To avoid this, when calculating Coverage in Variant 2, we eliminate the Familiarity instances from Variant 1. We do this by multiplying the Coverage value for Variant 2 by the inverse of the Coverage for Variant 1. In this case, that gives us 0.333 * 0.5 = 0.166. When we add the Coverage for both variants together (0.5 + 0.166 = 0.666) and multiply that by the total number of messages, we get the correct value of 81 * 0.666 * 0.333 = 18.

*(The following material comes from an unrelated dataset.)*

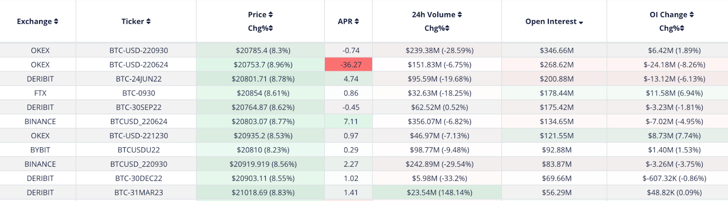Click the BYBIT exchange cell

pyautogui.click(x=40, y=150)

The resulting personalization map looks like this:
Message-Level Labels
Let’s complicate things further by considering something we haven’t touched on yet: labels applied to an entire Message. When a label is applied at the Message level, every possible message combination uses that label. For example, if we applied a message-level "Casual" label to the scenario above, where the total message count is 81 (or 27 per Offering label), the resulting personalization map would look like this:
Performance Gains
So how much more efficient is the new approach? When the original implementation started succumbing to the scale of our customers’ data, our response time distribution looked like this:
Yes, the P90-99 values are in hours.
With the new implementation, the distribution looks like this:
Still not blazingly fast at the higher ranges. There are likely additional optimizations we can make for customers with large numbers of messages, since we run a calculation per message, but it’s now back in a decidedly usable range. The performance improvement works out to:
Wrapping It Up
So, what did my neighbor’s fluid dynamics lesson teach us? Just like in computational fluid dynamics, where observing every variable in a real-world experiment is impractical, we realized that we didn’t need to produce every possible message. Instead, we leveraged the underlying rules of message generation to predict the outcome. The result? A personalization map that’s more efficient, scalable, and ready to handle the growing complexity of our users' needs.
Next time you find yourself bogged down by the sheer volume of possibilities, remember: sometimes, it's not about observing every outcome but understanding the rules that generate them. And who knows, maybe a backyard barbecue can spark your next big breakthrough, too.